VIGO COUNTY, Ind. (WTWO/WAWV) — A rise in bullying reports at Vigo County School Corporation (VCSC) linked to changes in reporting.

In the 2021-2022 school year, 143 bullying cases were reported at Vigo County School Corporation. That number rose to 179 reports last school year. It’s an increase Dr. Tom Balitewicz, Assistant Superintendent of student services, expected as he said students’ awareness of reporting and empathy for their classmates has grown.

“I think the sense of empathy is growing with other students. Like, ‘hey, I’m going to look out for my classmate and I’m going to make sure my classmate is being taken care of and nurtured and so, I’m going to report this.’ And I think that awareness only grown,” Balitewicz said.

When looking at state data, bullying reports have increased, so, what’s changed?

“The reporting aspect has changed,” Balitewicz said. “We’ve really emphasized documenting these cases. And the way the state records these things. It’s real time data.
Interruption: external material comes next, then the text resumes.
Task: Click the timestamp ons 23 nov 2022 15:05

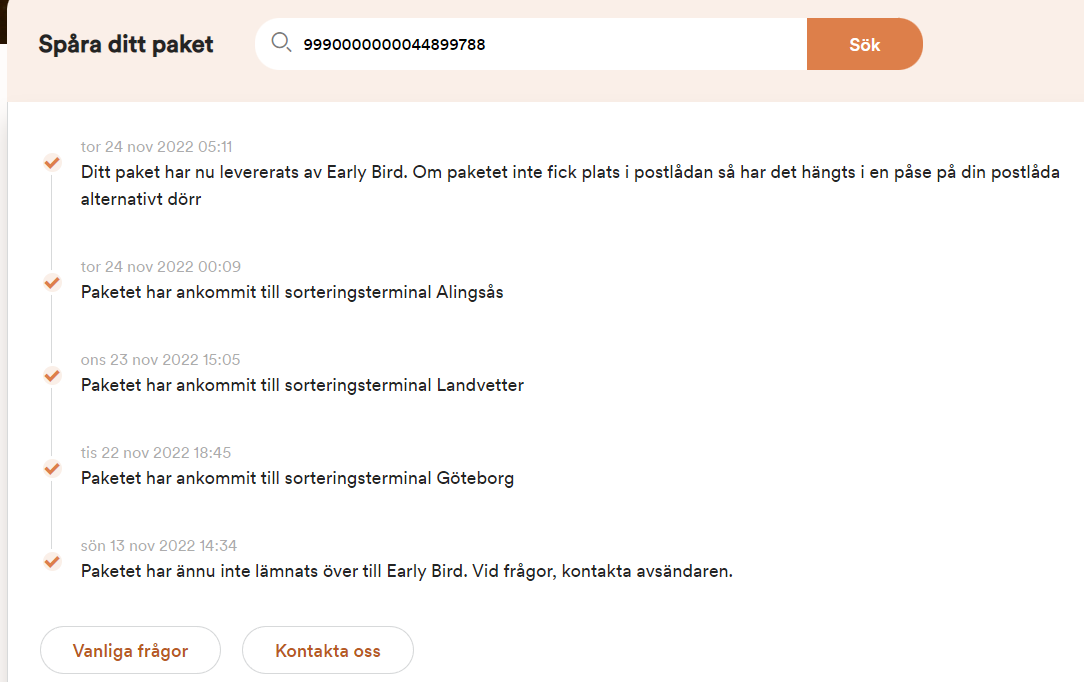Action: pos(161,360)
So, they’re pulling data from us every day.”

The reporting system, once a bully box where students dropped a handwritten note, now an online self-reporting system.
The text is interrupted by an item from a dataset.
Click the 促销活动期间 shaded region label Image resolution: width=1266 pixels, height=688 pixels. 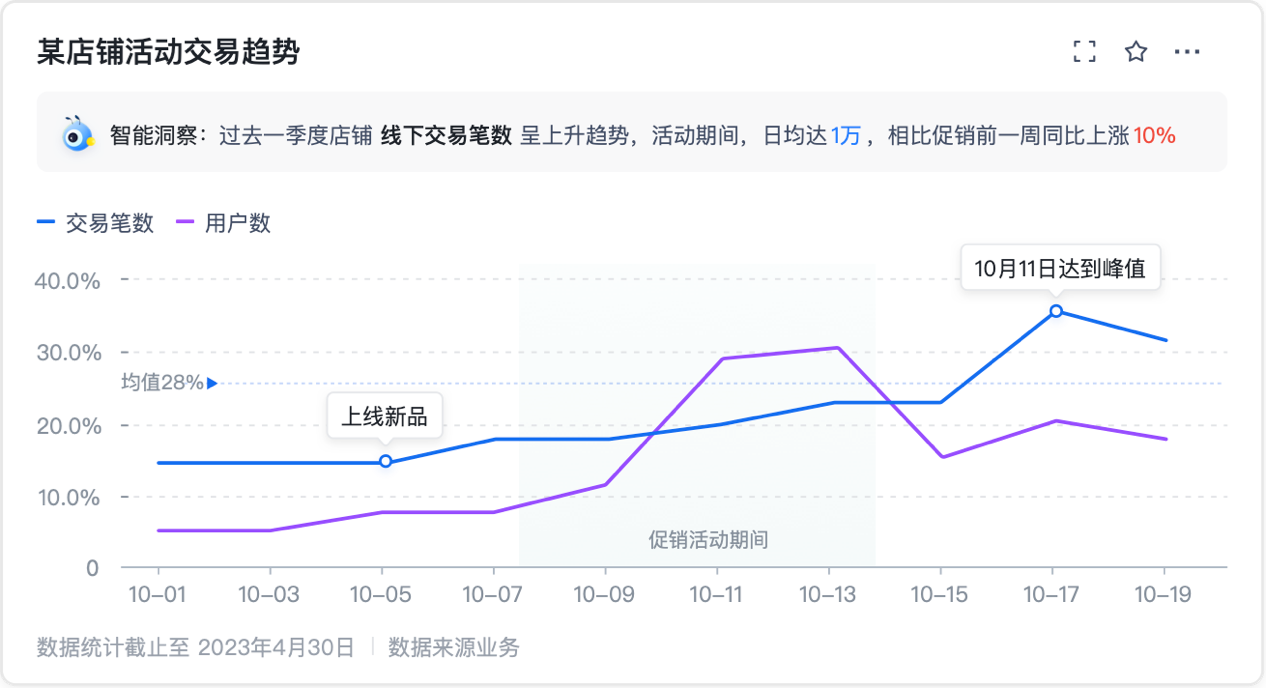pos(708,540)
“On every chrome book we have two apps on the bottom, two icons. And one of them is Stop-it and it will take you directly to the reporting system. And it’s anonymous. 100% anonymous,” Balitewicz said.

A reporting system right at the fingertips of those most vulnerable.

“It beats the bully box on the wall. Because students have access to it 24-7,” Balitewicz said.

Dr. Megan Kirk, Project Aware Coordinator for VCSC and a licensed school psychologist said it’s an opportunity to make students feel heard.

“We want them to feel like they have a voice and that it matters. And so, by taking the time out by investigate those situations, allows us to do that. To help them feel connected to the school, to help them feel validated that ‘what I say matters.’ I think that’s important in building those relationships within our building to,” Kirk said.

Those reports aren’t just heard, “We do have hundreds of bullying reports that are made, and we go through and investigate all of them,” Kirk added.

“We want the reports. I cannot say that enough,” Balitewicz said. “We want the reports. We want all those allegations to come to us. We’re going to address them. After we address them, if it hasn’t stopped or ceased or gotten better, we want to know.”